╭─ EXCERPTED TEXT

The gastrointestinal (GI) tract plays an essential role in our overall health and well-being. It contains one of the largest immune systems, which protects against infection and inflammation. It harbors trillions of microbes (the microbiota), which promote digestion and gut immune system maturation. However, it also drives numerous human diseases when the immune system or the microbiota is dysregulated in the gut, including inflammatory disorders, metabolic diseases, as well as various age-related cognition and behavior disorders, and neurogenerative diseases. A better understanding of the cellular and molecular mechanisms that orchestrate the GI tract homeostasis is necessary for the development of novel preventative, therapeutic, and curative strategies that advance human health.

The long-term research goals of the lab are to dissect, at the cellular and molecular level, how GI tract homeostasis is achieved, how dysregulation of these pathways impacts health, disease, and longevity, and how we can harness approaches to reinstate homeostasis, treat diseases, and lengthen healthy longevity of life. By utilizing multiple transcriptomic sequencing techniques, mouse genetic models, pre-clinical disease models, and translational human samples, the laboratory broadly interrogates three key research themes with a focus on gut antigen-presenting cells: (i) How does the immune system sense gut microbiota to initiate immune tolerance in the gut? (ii) What are the key molecular regulators of the immune responses that enforce immune tolerance to the microbiota and restrain inflammation in the gut? (iii) How do key immune pathways in the gut contribute to health, disease, and aging over the lifespan?

╰─
╭─ DATA SUPPLIED

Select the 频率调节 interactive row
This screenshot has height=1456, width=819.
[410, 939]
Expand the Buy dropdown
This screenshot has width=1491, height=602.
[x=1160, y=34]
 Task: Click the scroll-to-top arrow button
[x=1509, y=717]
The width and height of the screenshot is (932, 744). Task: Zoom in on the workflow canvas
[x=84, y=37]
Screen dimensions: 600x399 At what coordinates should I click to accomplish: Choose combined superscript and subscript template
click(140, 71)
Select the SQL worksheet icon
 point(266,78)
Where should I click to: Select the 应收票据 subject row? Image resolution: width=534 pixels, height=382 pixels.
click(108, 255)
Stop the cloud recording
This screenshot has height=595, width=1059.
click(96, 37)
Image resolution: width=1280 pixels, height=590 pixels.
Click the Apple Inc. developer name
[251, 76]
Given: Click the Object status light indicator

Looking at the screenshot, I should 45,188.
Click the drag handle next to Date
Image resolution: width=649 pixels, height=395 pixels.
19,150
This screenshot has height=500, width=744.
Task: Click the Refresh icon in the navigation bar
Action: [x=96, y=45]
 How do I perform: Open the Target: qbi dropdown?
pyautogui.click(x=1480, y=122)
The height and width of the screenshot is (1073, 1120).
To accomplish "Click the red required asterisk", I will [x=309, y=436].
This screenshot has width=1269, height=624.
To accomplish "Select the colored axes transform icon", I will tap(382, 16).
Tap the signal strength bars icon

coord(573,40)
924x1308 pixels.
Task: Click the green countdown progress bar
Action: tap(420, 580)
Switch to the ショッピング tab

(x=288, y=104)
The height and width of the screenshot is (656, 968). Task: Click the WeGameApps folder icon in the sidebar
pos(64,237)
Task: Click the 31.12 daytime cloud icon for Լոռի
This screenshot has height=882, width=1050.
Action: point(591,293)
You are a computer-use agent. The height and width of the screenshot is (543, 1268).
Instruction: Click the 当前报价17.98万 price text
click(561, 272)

╰─

**ASSIGNED TASK 1**
In the research description, what does the gut microbiota promote?
**ASSIGNED TASK 2**
Extract the stretch of the research description from "The gastrointestinal (GI)" through "advance human health.", copying it word for word.

**TASK OUTPUT 1**
It promotes digestion and gut immune system maturation.

**TASK OUTPUT 2**
The gastrointestinal (GI) tract plays an essential role in our overall health and well-being. It contains one of the largest immune systems, which protects against infection and inflammation. It harbors trillions of microbes (the microbiota), which promote digestion and gut immune system maturation. However, it also drives numerous human diseases when the immune system or the microbiota is dysregulated in the gut, including inflammatory disorders, metabolic diseases, as well as various age-related cognition and behavior disorders, and neurogenerative diseases. A better understanding of the cellular and molecular mechanisms that orchestrate the GI tract homeostasis is necessary for the development of novel preventative, therapeutic, and curative strategies that advance human health.